Bu bakımdan AYM’nin birçok olumlu karar örneği vardır. “Siyasi iktidarın yetkilerinin sınırlarını bireylerin sahip olduğu haklar çizer” düşüncesi AYM’nin kararlarına hâkim olmalıdır.

Hukuk devleti dediğimiz siyasal iktidarın ve devlet adına egemenliği kullanan organların politik özellik taşıyan takdir hakkı yerine hukuki meşruluğu göz önünde bulunduran kanunun özüne uygun yorumlar yapması ve kararlar vermesi yasal bir zorunluluktur.

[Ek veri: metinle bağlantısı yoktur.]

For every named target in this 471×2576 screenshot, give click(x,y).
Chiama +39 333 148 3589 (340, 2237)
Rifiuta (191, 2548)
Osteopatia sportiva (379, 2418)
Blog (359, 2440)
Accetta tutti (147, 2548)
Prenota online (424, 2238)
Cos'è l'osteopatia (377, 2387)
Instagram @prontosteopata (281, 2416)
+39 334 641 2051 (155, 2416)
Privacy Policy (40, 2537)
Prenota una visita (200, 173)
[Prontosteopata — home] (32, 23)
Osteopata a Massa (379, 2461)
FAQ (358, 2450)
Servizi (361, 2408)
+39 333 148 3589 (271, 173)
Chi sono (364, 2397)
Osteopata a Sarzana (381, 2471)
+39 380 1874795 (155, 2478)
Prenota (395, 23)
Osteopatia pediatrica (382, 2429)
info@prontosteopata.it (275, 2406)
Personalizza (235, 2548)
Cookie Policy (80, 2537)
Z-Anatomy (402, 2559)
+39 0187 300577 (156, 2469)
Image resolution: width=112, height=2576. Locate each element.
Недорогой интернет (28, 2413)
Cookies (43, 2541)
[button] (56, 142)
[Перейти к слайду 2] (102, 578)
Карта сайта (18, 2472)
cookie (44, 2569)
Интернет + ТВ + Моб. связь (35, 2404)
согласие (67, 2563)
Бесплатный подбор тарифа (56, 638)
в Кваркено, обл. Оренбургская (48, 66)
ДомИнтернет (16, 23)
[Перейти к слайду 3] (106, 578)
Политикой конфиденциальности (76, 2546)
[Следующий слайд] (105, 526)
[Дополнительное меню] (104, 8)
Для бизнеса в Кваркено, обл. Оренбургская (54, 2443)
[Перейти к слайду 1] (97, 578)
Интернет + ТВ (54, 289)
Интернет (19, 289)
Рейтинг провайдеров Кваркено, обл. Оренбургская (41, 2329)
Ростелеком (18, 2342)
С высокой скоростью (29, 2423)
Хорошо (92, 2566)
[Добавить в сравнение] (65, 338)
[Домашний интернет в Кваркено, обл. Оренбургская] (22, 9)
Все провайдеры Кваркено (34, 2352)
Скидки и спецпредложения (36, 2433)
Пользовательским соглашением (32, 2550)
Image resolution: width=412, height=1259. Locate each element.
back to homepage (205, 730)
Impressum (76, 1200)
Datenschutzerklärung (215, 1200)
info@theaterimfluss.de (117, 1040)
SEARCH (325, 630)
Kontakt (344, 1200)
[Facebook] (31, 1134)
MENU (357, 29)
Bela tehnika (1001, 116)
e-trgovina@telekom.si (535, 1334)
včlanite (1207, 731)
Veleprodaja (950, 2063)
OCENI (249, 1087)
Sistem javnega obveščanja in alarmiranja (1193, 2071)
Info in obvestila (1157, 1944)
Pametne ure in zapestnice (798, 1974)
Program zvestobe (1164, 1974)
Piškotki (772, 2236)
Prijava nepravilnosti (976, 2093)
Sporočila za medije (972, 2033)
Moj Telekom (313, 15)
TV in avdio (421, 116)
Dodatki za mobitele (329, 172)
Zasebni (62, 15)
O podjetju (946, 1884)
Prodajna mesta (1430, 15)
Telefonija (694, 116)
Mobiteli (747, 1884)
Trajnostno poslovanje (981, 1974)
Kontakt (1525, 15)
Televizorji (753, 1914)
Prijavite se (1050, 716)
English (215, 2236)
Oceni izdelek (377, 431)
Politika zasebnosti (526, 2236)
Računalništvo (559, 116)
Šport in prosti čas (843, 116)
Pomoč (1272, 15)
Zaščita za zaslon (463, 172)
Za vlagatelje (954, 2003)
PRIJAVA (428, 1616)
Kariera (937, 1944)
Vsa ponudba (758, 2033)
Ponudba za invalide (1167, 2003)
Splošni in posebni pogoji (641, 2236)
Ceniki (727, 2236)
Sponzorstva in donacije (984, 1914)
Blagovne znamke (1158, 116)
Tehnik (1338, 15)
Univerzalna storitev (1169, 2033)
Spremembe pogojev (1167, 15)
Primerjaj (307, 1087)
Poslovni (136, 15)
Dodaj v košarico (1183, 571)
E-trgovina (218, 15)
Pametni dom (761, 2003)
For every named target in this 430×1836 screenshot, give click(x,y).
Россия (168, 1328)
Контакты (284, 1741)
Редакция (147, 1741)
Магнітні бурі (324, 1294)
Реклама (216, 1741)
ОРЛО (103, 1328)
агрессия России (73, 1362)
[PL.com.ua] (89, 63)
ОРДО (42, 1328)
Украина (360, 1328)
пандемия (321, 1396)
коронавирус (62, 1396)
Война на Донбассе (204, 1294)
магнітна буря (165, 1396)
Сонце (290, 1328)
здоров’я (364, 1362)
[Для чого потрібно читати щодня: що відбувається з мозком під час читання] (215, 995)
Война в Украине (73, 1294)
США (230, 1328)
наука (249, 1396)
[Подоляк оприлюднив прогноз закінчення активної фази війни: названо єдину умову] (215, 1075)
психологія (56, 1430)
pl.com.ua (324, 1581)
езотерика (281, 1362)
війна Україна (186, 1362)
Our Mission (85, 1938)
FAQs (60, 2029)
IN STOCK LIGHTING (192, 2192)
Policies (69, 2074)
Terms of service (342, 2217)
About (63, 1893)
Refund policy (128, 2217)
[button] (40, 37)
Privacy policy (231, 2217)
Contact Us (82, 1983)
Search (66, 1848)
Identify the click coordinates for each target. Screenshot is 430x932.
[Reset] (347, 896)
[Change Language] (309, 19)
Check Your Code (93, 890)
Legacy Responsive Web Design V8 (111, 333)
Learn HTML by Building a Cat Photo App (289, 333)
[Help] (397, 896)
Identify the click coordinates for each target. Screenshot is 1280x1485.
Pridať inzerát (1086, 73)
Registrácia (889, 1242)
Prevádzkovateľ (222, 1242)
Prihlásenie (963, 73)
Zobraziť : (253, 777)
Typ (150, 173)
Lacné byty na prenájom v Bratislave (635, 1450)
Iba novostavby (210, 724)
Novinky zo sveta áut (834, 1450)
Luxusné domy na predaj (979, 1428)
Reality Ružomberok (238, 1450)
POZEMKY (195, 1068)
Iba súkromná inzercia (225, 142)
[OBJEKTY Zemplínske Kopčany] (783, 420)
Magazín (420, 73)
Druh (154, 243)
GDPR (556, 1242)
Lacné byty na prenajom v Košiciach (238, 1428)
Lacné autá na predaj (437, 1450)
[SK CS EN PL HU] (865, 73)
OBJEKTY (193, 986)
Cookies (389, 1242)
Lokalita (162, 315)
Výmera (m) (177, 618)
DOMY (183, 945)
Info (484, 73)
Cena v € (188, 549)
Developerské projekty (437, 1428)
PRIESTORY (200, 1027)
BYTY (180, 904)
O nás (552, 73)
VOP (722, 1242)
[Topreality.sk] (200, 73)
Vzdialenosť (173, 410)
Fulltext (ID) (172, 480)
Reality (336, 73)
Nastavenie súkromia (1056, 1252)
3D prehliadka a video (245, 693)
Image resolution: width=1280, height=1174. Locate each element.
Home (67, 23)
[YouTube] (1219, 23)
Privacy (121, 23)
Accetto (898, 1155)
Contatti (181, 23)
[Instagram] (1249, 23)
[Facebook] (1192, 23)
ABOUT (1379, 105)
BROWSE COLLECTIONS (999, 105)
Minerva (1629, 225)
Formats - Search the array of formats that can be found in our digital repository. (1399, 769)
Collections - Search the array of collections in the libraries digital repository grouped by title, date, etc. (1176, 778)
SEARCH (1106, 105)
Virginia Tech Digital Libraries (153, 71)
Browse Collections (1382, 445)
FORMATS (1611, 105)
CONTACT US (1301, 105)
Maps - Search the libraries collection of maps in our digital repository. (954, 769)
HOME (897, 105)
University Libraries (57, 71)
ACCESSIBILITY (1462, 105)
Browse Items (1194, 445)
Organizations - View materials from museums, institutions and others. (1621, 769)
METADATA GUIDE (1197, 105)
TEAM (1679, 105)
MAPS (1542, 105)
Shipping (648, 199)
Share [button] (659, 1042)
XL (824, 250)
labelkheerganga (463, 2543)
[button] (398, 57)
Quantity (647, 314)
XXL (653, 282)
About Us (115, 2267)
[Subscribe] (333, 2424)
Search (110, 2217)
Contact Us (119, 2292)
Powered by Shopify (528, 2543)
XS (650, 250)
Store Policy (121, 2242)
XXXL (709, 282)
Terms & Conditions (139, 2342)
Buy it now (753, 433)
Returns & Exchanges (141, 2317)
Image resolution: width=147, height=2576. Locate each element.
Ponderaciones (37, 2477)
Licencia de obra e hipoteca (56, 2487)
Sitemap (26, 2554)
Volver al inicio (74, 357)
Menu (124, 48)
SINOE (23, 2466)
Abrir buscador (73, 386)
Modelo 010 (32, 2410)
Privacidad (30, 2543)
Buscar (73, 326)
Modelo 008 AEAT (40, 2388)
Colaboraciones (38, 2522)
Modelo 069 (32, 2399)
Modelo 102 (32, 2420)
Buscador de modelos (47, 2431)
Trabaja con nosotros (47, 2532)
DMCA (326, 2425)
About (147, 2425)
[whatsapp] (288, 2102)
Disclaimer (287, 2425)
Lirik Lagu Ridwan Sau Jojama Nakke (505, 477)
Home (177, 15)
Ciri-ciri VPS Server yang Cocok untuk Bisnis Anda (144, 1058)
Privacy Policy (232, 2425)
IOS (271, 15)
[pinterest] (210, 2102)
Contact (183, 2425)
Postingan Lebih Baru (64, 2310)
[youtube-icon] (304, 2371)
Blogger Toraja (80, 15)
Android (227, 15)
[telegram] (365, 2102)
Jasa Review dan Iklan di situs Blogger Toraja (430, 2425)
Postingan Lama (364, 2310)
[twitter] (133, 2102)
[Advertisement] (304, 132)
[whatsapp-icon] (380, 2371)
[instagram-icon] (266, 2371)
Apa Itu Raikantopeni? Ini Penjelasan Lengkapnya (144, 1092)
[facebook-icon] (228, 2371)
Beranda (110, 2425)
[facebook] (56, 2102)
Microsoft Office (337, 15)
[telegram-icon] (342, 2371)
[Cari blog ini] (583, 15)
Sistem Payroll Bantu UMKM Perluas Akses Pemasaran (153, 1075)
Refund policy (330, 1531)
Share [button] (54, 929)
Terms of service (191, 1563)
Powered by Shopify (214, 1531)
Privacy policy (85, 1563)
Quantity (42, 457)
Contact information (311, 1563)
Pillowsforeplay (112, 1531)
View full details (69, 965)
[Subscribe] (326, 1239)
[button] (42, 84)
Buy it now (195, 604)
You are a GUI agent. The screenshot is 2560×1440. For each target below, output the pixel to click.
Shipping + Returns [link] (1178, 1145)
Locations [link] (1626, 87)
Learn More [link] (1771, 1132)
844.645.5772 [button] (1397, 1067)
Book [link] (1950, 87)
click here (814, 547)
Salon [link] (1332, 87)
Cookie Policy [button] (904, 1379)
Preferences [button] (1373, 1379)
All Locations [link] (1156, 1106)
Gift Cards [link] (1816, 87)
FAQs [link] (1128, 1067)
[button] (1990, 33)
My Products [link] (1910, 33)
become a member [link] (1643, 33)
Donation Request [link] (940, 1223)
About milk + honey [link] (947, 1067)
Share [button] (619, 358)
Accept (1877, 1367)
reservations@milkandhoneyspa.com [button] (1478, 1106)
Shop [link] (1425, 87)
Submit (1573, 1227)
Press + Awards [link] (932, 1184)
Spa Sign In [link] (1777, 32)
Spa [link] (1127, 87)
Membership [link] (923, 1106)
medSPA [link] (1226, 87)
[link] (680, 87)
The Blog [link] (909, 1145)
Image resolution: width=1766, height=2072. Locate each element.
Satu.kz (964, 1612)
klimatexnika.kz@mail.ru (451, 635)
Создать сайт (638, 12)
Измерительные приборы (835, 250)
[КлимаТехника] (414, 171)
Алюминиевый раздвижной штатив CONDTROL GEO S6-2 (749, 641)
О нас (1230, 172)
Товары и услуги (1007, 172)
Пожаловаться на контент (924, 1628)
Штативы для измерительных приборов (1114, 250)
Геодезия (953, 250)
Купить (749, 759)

Bağımsızlık düşüncesi Ülkemizde 1961 Anayasası ile ilk defa temel hak ve özgürlüklerin tanınması yanında bunların etkili korunmasının sağlanması gereği düşünülmüş, bu maksatla etkili bir anayasa yargısı ve yargı bağımsızlığı düşüncesi temel alınmıştı. 1982 Anayasası’nda 2001’de yapılan değişikliklerle adil yargılanma hakkı anayasaya girmiştir (m. 36). 2010’da yapılan değişikliğin en önemli yanı Anayasa Mahkemesi’nin görevleri arasına bireysel başvuru yolunun eklenmesidir. Bu düzenleme o tarihte bireysel hak ve özgürlüklerin etkin korunması gerekçe gösterilse de esas maksadın Avrupa İnsan Hakları Mahkemesi’ne başvuru sayısının azaltılması olduğu bir gerçektir.

Tarafsızlık

Öyle görünüyor ki kuvvetler ayrılığı ilkesinin kurumsallaşması, hukuk düzeninin güvencesi olan yargı gücünün bağımsızlık doğrultusunda örgütlenmesi, hukukun genelliğinin sağladığı tarafsızlık anlayışının iktidar gücü karşısında uygulanması halinde mümkün olur. Aksi halde yargı kendi kararlarıyla kuvvetler ayrılığı ilkesini yok eder.

Bugün iki yüksek yargıda yaşananlar Can Atalay kararında olduğu gibi sadece bireysel hak ihlaline yol açmaz aynı zamanda toplumsal yaşamda mevcut bütün kurumların da sağlıklı, işleyişinin önüne geçer, bu bakımından da hukuk vazgeçilmez bir olgudur.